Mitochondrial risk; anxiety amelioration; fever factor and more
Some variants in mitochondrial DNA are more common than others in autism, cognitive therapy reduces anxiety for people on the spectrum, and maternal fever in the third trimester is tied to autism risk.
- The function of mitochondria, which package energy for the cell, has long been implicated in at least a subset of autism diagnoses. A new study underscores this association, revealing that certain patterns of mitochondrial DNA variants are more common than others in people with autism. The results appeared 23 August in JAMA Psychiatry.
Investigators examined mitochondria lineages from 933 families participating in the Autism Genetic Resource Exchange collection. Five lineages of European origin, one Asian lineage and one Native American lineage were associated with increased autism risk. People with certain mitochondrial DNA lineages were up to twice as likely to have autism as those with other lineages.
- People on the spectrum report feeling anxious far more often than neurotypical people do. A small study of 19 people with autism suggests that cognitive remediation therapy might ease some of that nagging apprehension. The findings were published 16 August in Neuropsychiatric Disease and Treatment.
- Maternal fever during pregnancy is linked to autism risk. But it’s unclear whether certain stages of fetal development are more vulnerable to the effects of maternal fever than others.
A prospective study involving the Boston Birth Cohort, which includes a high proportion of black and Hispanic mothers, points to fever in the third trimester as an important time period. The results were published 11 August in Autism Research.
- Anorexia nervosa and autism share many features and frequently co-occur. Nevertheless, clinicians struggle to treat both at once, especially when they need to make accommodations related to autism, such as addressing communication barriers. This takeaway emerged from in-depth interviews with nine practitioners in a qualitative study published 10 August in BMC Psychiatry.
- The genetics of autism is complex and difficult to communicate to nonexperts. A new model, described 29 July in Patient Education and Counseling, aims to simplify the process of counseling families about genomic testing results. It’s called the “cup model.”
In this model, different-sized balls represent the genetic variants associated with a genetically complex condition such as autism. The ball size indicates the relative level of risk associated with each variant. A cup filled to a certain threshold represents a diagnosis, but how many balls will fill the cup depends on the sizes of the balls.
- A growing number of companies are recognizing the advantages of hiring people with autism. A new manual aims to help employers tap the strengths of workers on the spectrum while recognizing and accommodating any differences. The book, titled “An Employer’s Guide to Managing Professionals on the Autism Spectrum,” debuted 21 August.

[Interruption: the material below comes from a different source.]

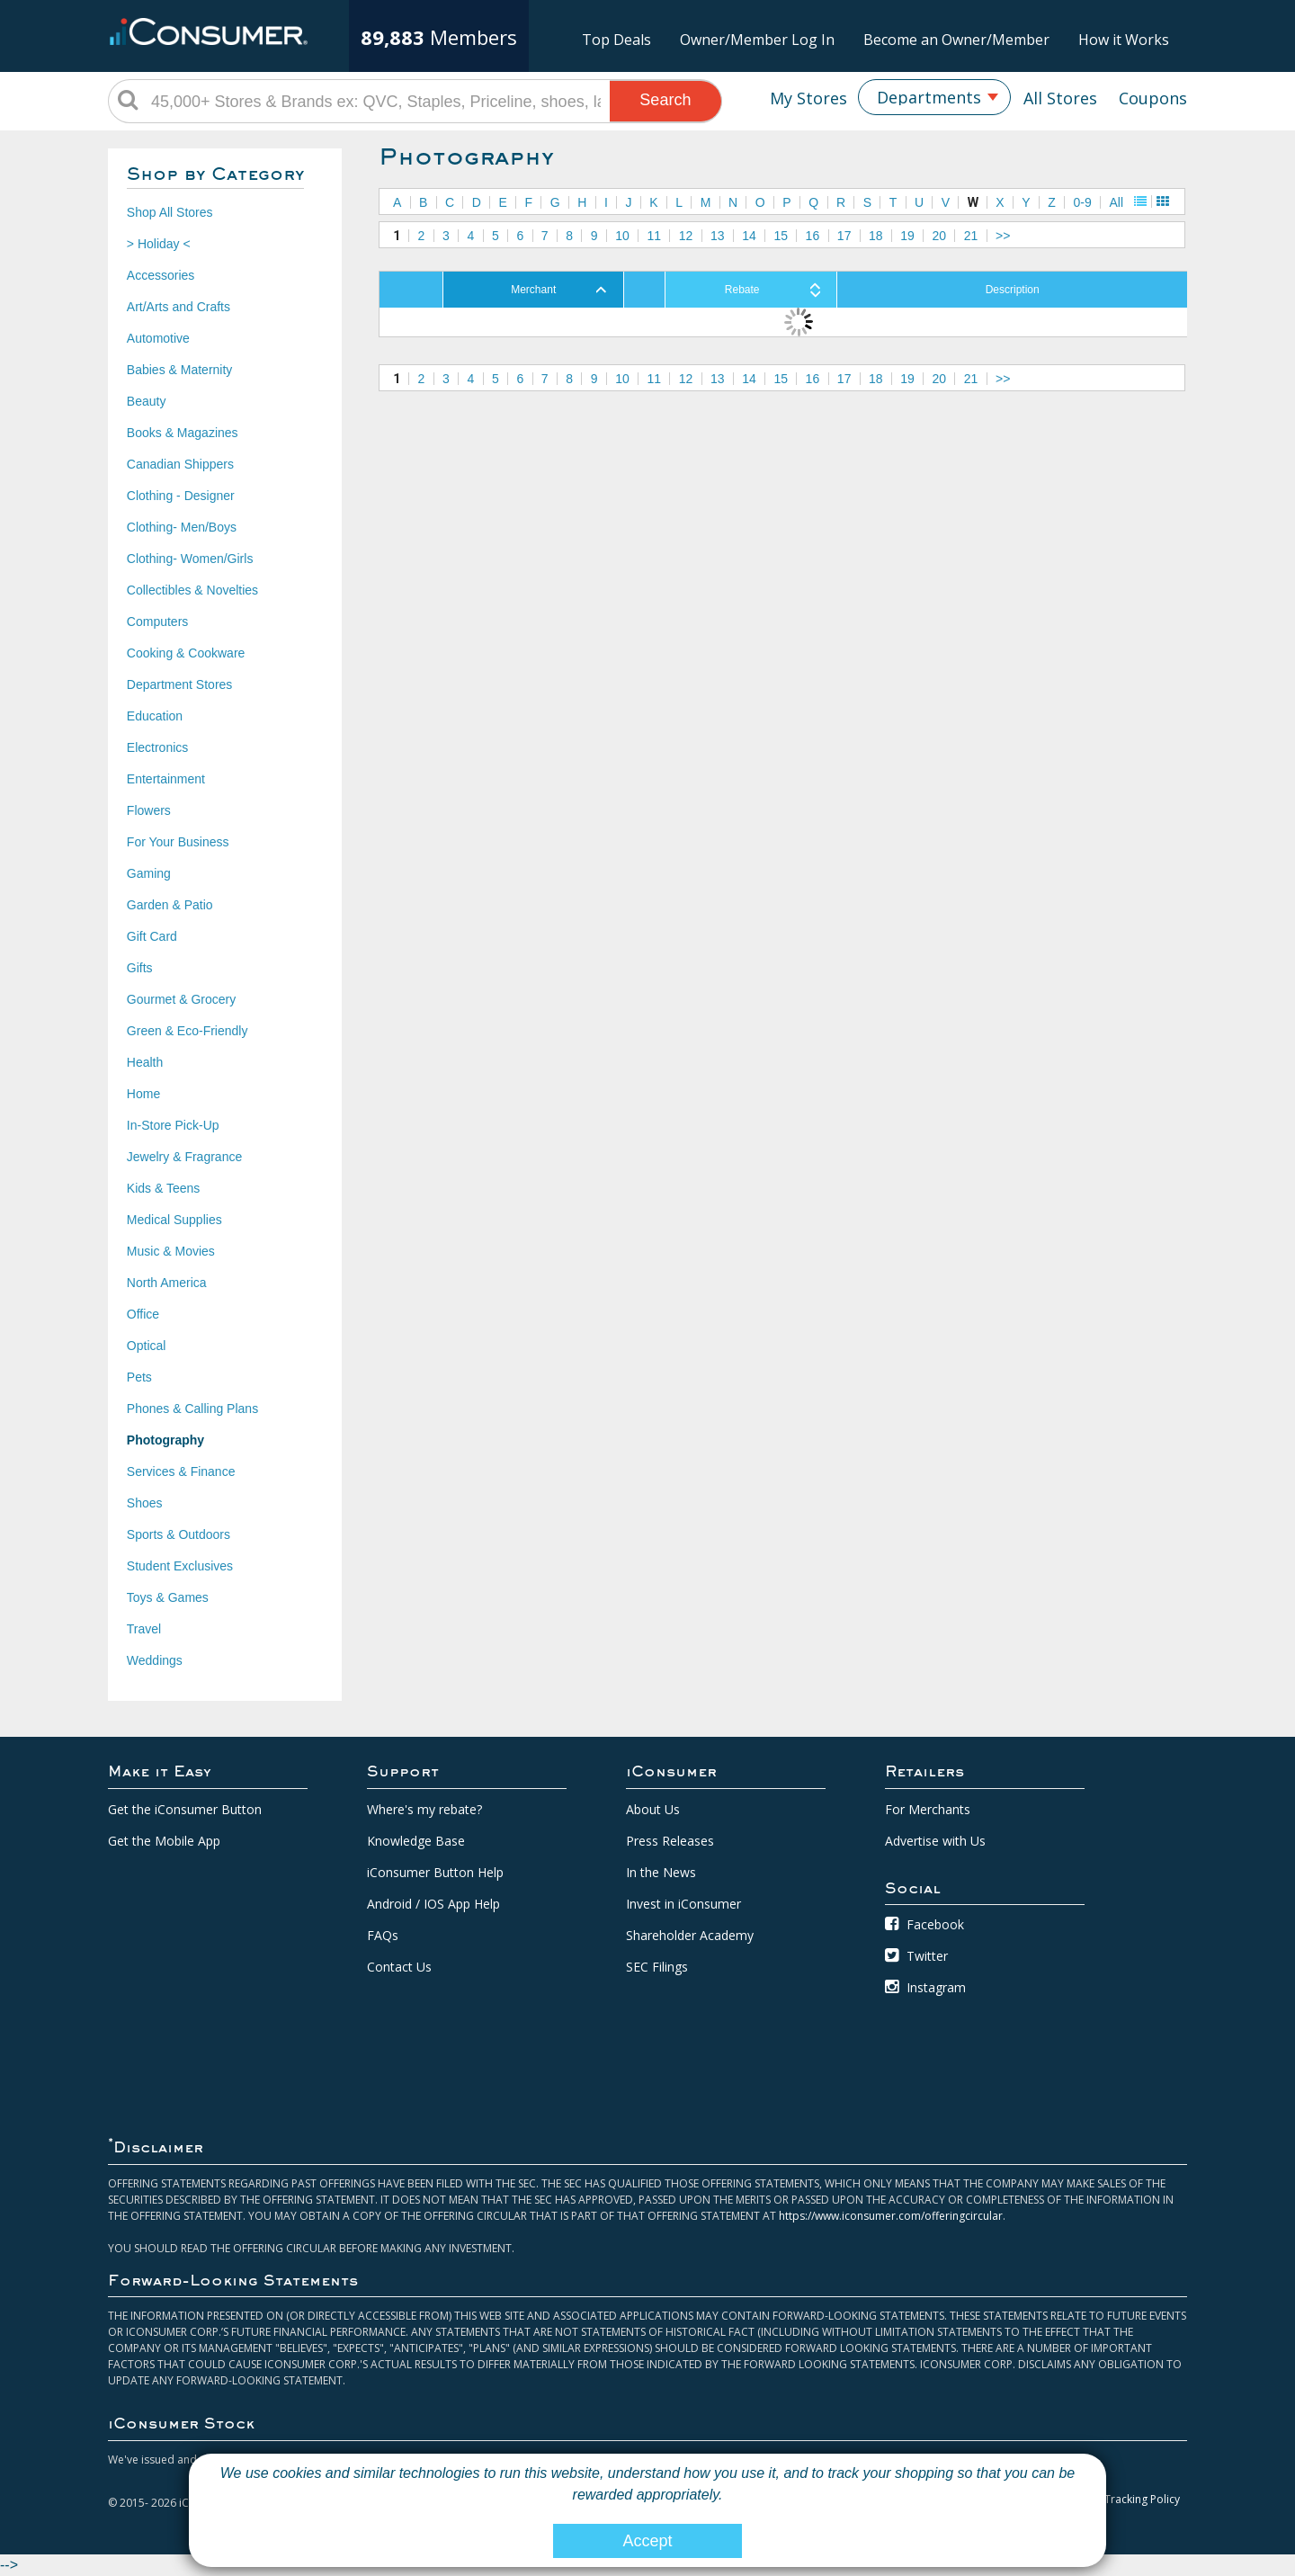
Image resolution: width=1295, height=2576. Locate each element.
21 (971, 235)
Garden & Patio (170, 905)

- Children with autism are among those most likely to be suspended or expelled from school, yet even a temporary forced hiatus can cause lingering harm and increased psychological distress years later. These observations are among the main findings of a new U.K. study, The Guardian reported on 19 August.
- A ‘vaccine safety commission’ with Robert Kennedy Jr. as its chair has failed to take shape months after it was announced. Kennedy says he has had no discussions with the White House since February about the purported commission but has met with some “top administration officials” about vaccine safety, STAT reported 21 August.
In an accompanying Q&A with Kennedy, who continues to promote the autism-vaccine myth, STAT mentioned thimerosal, a vaccine preservative perhaps best known for refuted claims that it is an autism risk factor. When STAT noted that autism rates continued to climb after thimerosal was removed from routine childhood vaccines in 2001, Kennedy said, “That just simply isn’t true.” But it is.
- Science has a widely discussed replication problem. One proposed solution, using a metric called the R-factor — for reproducibility, reputation, responsibility and robustness — has a group of researchers so excited that they’ve established a company to promote it. But the neuroscientist who writes under the nom de blog “Neuroskeptic” is, well, skeptical.
The R-factor is obtained by “dividing the number of published reports that have verified a scientific claim by the number of attempts to do so.” Neuroskeptic criticizes this approach as “simplistic,” vulnerable to publication bias, and no improvement on what scientists are already doing. Specifically, the R-factor is bad for fields like neuroscience that rely heavily on statistics, Neuroskeptic writes.
- Marian C. Diamond, the neuroscientist who gained fame for analyzing Albert Einstein’s brain, died 25 July at age 90. Diamond was best known for demonstrating how profoundly the environment can influence brain structure and how malleable some structures can be. An in-depth look at her life’s work was published 16 August in The New York Times.
George Brooks, one of Diamond’s colleagues at the University of California, Berkeley, summed up her biggest contribution, reported the Times: “Dr. Diamond showed anatomically, for the first time, what we now call plasticity of the brain,” he said. “In doing so she shattered the old paradigm of understanding the brain as a static and unchangeable entity that simply degenerated as we age.”
Another of her claims to fame was her habit of carrying a preserved human brain in a flowered hat box to classroom lectures.